EXTRACTED RECORDS:
"""

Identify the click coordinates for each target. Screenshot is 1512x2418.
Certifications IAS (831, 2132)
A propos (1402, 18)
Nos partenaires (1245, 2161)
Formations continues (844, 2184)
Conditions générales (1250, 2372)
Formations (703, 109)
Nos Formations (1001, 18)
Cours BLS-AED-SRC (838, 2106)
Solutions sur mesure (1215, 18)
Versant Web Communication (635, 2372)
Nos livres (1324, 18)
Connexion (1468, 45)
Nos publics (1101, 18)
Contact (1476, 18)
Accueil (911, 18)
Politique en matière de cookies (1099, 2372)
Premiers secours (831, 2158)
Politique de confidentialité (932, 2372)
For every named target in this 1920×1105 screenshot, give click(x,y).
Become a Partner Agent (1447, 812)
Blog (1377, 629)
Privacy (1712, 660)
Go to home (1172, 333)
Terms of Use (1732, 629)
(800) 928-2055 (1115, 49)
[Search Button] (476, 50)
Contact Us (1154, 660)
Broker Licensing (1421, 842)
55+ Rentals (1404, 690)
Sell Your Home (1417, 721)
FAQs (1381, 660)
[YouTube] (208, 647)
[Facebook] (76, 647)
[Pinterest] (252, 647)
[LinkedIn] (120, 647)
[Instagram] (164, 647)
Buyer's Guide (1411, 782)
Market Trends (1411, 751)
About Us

"""

EXERCISE DESCRIPTION:
The answer must consist of the lines from the one with "Contact Us (1154, 660)" through the final line of the entries above, exactly as they are, and nothing else.

ANSWER SPACE:
Contact Us (1154, 660)
Broker Licensing (1421, 842)
55+ Rentals (1404, 690)
Sell Your Home (1417, 721)
FAQs (1381, 660)
[YouTube] (208, 647)
[Facebook] (76, 647)
[Pinterest] (252, 647)
[LinkedIn] (120, 647)
[Instagram] (164, 647)
Buyer's Guide (1411, 782)
Market Trends (1411, 751)
About Us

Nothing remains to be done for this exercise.